Third Campaign (2016). After analysis of the second campaign, the configuration for injection of 3 PV of overflush was investigated in the laboratory exhaustively. Results of these trials showed strong consolidation and sufficient regained permeability obtained by modeling samples placed directly in the near-well region and deeper in the formation. An improved formulation was used for this third phase, including a reactive thinner leading to decreased viscosity for the binding material (6.0–6.5 cp at 20°C).
The results obtained for the third campaign were positive: No sand production was observed, and the gas production rate was at expected levels of approximately 0.8 MMscf/D. The well died because of waterflooding after 30 days of production. These results are all the more satisfactory because no packer was used for this application given the configuration of the well: The fluids were pumped and placed properly by pressurizing the whole well, with no packer up to the surface and a 500-m-high rathole.
- A new composite material for sand consolidation, fully compatible with use of brine and diesel, was applied successfully on several occasions in the field as a primary sand-control treatment.
- No safety incidents were recorded during the eight applications.
- To guarantee that the wells remained unplugged (first campaign) and free of sand production (second campaign), the upper (6 PV) and lower (1.5 PV) limits of overflush amounts were successively tested, with resulting successful rates overall with respect to sand consolidation and gas production.
- Thanks to these first two phases and extensive investigations in the laboratory, a third campaign fully validated the choice of 3-PV overflush. These laboratory tests also demonstrated the strong consolidation obtained after extensive overflush.
- Placement is a key factor for a successful application. Simple use of CT with a CT packer proved to be an efficient method for straightforward placement in a single run.
- In parallel, laboratory work aimed at improving the formulation led to increased consolidation and even lower viscosity. Complete testing and characterization on many different substrates show this product’s potential versatility in formations with high to low permeability, including oil wells. It can be used for a wide range of well parameters.
- The low viscosity of the material also offers the potential for treatment of longer intervals.

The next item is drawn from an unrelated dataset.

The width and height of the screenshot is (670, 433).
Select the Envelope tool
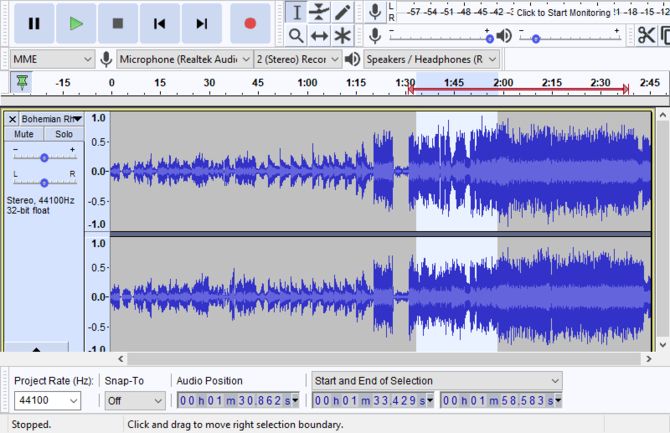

This article, written by JPT Technology Editor Chris Carpenter, contains highlights of paper SPE 189548, “Tunu: From Laboratory to Field Application With a New Hybrid Inorganic/Organic Sand-Consolidation Fluid as Primary Treatment of Shallow Reservoirs,” by J. Andrieu, B. Kutzky, and B.T. Schackmann, Engineered nanoProducts Germany, and A. Mahardhini, SPE, I. Abidiy, SPE, and H.M. Poitrenaud, Total, prepared for the 2018 SPE International Conference and Exhibition on Formation Damage Control, Lafayette, Louisiana, USA, 7–9 February. The paper has not been peer reviewed.